> Supplied data
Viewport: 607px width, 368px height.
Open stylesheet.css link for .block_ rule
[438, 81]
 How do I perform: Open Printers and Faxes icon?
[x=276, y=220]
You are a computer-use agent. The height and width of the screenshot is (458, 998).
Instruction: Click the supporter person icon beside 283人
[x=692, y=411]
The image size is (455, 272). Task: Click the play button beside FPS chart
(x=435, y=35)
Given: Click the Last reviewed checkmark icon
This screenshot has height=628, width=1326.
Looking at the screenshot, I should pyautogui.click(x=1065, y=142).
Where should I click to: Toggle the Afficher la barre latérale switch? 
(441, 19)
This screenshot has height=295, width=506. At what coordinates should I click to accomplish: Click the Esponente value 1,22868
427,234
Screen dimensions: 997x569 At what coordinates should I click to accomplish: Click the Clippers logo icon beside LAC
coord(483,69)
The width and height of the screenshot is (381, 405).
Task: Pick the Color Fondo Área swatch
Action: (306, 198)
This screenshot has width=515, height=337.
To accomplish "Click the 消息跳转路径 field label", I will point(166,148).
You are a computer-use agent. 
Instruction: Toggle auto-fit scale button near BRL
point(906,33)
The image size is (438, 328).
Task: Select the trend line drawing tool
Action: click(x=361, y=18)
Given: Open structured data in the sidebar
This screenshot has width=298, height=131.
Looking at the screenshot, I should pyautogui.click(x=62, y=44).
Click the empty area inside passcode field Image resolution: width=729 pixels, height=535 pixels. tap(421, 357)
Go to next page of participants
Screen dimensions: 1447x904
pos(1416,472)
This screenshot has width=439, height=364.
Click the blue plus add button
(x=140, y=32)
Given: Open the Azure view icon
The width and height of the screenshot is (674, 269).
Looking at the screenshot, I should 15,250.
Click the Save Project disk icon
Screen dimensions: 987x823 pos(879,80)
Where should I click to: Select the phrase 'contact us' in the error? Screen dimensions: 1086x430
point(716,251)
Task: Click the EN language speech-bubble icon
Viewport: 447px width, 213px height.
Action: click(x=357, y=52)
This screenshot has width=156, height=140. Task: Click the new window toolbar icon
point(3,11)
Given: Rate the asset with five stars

> Task statement
Retype exactly, please, each line from the line that contains "Given: Open the Azure view icon" through the last line of the entries above, with nothing added.

> Response area
Given: Open the Azure view icon
The width and height of the screenshot is (674, 269).
Looking at the screenshot, I should 15,250.
Click the Save Project disk icon
Screen dimensions: 987x823 pos(879,80)
Where should I click to: Select the phrase 'contact us' in the error? Screen dimensions: 1086x430
point(716,251)
Task: Click the EN language speech-bubble icon
Viewport: 447px width, 213px height.
Action: click(x=357, y=52)
This screenshot has width=156, height=140. Task: Click the new window toolbar icon
point(3,11)
Given: Rate the asset with five stars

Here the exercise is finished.